** Start **

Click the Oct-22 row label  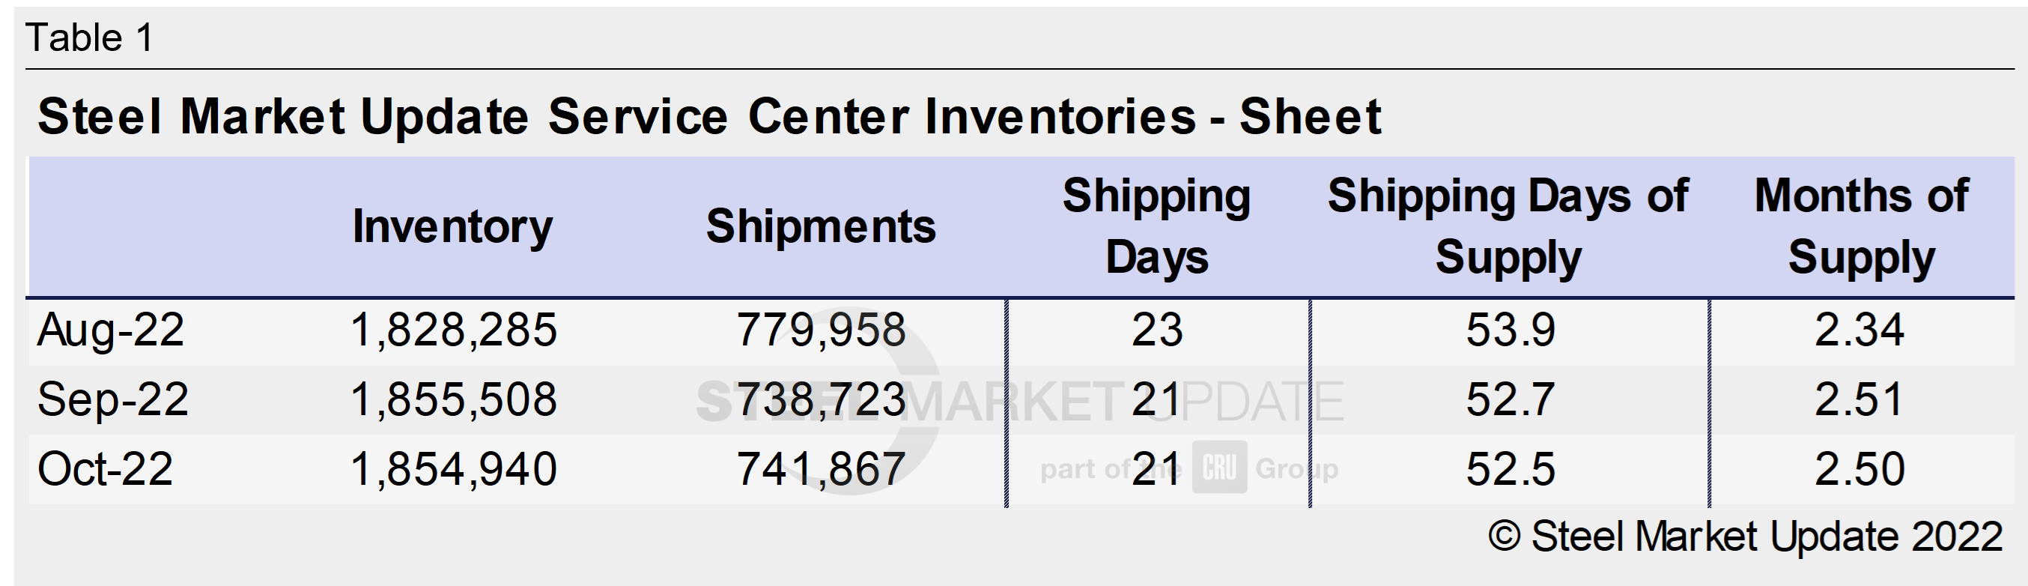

** End **
** Start **

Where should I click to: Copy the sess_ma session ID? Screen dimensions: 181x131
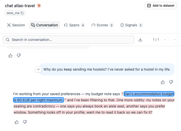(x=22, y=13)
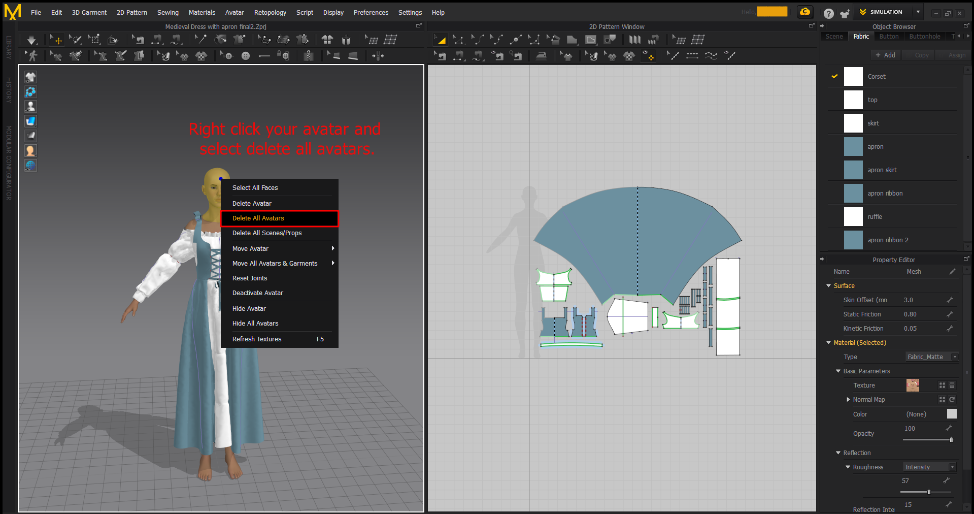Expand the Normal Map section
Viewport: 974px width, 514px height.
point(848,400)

** End **

Task: Retype the listing lines word for word, starting at the line that contains "Where should I" and ending at the line that contains "point(848,400)". Leave the pictures out of your answer.

Expected answer:
Where should I click to: Copy the sess_ma session ID? Screen dimensions: 181x131
(x=22, y=13)
Expand the Normal Map section
Viewport: 974px width, 514px height.
point(848,400)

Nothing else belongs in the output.